Pd/ Trionfo di Renzi in Lombardia. E a Milano boom di votanti
video mediaset renzi
 

Matteo Renzi vince con il 63% dei voti. Secondo Pippo Civati che, benché non sostenuto da nessuna corrente, raccoglie ottimi consensi, soprattutto a Milano e provincia toccando quota 21%. Risultato deludente invece per Gianni Cuperlo che si ferma al 15%. Oltre 70mila persone ai seggi in città, 125mila in tutta la provincia e 300mila in regione. “Lo straordinario successo di Renzi in città sta anche a indicare un cambio di rotta del partito democratico che tornerà presto a essere protagonista politico. I cittadini con la grande affluenza hanno voluto dare un forte segnale che ora non può essere sprecato”, ha affermato il vice presidente del consiglio provinciale di Milano, Roberto Caputo.

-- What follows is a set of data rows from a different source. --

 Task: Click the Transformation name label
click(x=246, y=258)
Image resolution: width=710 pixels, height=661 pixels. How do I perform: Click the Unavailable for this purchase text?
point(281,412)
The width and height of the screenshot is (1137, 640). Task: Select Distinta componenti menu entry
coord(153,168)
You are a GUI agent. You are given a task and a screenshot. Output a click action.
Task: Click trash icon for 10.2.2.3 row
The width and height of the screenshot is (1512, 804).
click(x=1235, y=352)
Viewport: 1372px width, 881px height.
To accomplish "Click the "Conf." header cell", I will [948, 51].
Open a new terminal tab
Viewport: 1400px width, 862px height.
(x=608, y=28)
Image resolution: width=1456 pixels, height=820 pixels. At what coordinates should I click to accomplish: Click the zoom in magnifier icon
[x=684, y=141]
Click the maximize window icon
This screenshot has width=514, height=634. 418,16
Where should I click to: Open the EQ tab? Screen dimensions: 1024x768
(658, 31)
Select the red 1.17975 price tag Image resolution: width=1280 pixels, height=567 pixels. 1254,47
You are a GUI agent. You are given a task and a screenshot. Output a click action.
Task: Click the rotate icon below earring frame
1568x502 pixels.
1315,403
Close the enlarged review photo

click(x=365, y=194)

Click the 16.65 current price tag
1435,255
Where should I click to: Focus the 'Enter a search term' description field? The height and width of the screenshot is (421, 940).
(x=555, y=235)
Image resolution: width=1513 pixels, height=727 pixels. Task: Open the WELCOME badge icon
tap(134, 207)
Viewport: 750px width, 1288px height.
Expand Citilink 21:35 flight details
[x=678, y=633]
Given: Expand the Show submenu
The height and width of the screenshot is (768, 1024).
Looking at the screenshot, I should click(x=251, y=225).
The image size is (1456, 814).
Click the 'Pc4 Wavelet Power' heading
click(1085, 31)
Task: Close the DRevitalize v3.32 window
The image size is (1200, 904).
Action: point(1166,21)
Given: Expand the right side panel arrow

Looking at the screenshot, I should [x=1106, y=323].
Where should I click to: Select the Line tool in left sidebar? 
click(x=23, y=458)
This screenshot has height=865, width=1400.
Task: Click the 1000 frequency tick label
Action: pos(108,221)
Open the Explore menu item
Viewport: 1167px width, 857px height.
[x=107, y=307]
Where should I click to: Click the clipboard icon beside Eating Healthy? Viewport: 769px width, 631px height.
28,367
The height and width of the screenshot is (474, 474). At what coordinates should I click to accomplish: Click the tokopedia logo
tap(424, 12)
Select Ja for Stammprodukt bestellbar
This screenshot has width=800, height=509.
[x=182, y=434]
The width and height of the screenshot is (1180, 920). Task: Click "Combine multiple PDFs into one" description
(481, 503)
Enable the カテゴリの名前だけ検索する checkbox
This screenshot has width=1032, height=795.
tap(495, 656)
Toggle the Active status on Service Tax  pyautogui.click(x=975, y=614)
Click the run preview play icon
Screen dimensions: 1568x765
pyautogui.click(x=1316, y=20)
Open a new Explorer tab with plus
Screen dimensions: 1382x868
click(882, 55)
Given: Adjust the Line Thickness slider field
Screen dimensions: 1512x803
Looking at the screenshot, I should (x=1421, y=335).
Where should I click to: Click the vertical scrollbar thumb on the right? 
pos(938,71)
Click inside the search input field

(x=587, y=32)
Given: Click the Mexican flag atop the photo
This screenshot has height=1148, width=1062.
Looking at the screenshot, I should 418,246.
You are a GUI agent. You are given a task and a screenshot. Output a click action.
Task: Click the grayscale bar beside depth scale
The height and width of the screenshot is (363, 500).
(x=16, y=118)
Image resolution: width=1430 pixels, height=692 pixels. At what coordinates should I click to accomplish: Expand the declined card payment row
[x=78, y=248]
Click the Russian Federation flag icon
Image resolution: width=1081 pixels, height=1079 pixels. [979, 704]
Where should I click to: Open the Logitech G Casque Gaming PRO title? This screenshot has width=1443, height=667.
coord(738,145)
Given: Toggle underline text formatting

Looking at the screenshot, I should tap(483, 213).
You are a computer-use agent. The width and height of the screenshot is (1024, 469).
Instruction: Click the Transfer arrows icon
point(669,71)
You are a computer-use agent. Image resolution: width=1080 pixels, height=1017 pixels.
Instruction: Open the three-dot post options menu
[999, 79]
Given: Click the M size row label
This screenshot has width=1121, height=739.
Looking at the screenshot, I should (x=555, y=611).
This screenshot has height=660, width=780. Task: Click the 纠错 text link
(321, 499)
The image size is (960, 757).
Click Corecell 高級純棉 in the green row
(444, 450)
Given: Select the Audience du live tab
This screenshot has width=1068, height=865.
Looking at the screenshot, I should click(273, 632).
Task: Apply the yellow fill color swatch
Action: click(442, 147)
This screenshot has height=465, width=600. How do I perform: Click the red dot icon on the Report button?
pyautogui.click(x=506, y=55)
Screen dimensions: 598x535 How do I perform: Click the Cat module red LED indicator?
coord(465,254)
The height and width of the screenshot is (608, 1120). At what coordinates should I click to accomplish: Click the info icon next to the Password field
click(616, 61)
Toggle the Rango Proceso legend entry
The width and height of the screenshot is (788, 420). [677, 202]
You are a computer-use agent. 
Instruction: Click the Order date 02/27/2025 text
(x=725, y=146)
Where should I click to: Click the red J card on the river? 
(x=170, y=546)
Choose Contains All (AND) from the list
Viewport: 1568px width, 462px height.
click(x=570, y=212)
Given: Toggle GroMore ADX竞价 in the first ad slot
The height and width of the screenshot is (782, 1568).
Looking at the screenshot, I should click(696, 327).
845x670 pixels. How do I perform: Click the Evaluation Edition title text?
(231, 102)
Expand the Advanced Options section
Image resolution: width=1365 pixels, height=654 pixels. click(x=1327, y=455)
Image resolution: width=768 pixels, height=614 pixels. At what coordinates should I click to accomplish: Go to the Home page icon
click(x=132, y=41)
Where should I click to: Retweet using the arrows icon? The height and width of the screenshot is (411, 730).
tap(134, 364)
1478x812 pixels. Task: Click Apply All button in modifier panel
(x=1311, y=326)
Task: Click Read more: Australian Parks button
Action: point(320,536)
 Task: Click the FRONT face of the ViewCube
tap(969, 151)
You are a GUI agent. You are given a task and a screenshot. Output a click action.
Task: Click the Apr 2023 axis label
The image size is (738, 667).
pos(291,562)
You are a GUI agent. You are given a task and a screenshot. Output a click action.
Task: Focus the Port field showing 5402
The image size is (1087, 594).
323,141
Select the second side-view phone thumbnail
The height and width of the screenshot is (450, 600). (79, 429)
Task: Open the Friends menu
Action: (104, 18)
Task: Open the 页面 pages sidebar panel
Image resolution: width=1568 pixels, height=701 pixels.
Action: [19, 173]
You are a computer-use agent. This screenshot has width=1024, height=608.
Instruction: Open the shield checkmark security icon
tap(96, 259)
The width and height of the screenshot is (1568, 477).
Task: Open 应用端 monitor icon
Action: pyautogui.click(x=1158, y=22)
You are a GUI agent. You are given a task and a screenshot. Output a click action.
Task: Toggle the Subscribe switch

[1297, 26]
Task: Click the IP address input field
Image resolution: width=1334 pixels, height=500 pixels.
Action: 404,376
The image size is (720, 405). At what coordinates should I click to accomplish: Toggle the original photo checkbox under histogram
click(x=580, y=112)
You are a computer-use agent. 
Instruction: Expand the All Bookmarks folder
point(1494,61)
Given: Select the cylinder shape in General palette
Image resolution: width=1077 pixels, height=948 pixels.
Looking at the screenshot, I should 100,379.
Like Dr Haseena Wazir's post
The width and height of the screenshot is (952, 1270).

Uno dei primi a commentare il risultato è il sindaco di Milano Giuliano Pisapia: “Complimenti a Matteo Renzi – scrive su Facebook – che dovrà guidare il più grande partito del centrosinistra, un compito fondamentale per il futuro della coalizione e del Paese”. “Ora il centrosinistra deve tornare unito per poter cambiare l’Italia – scrive ancora – sono certo che il nuovo segretario del Pd è pronto ad affrontare questa sfida perché solo una svolta nel modo di fare politica può portare il Paese fuori dalla crisi. La sua esperienza di sindaco certamente lo aiuterà in questo difficile compito”.

Filippo Civati, competitor di Matteo Renzi e Gianni Cuperlo nella corsa alla segreteria del partito, si è recato a votare nel seggio di Monza dove si trovava anche la madre, scutratrice volontaria. Il candidato alle primarie non si è sottratto a flash e telecamere, facendosi immortalare assieme a mamma Rossana. A suscitare curiosità è stato anche il contributo offerto da Civati per le primarie: 50 euro. Motivo di un gesto così generoso? “È la quota versata, in media, per sostenere la mia candidatura – ha spiegato il candidato – . Mi sembrava il minimo fare altrettanto per ringraziare chi mi ha dato fiducia”.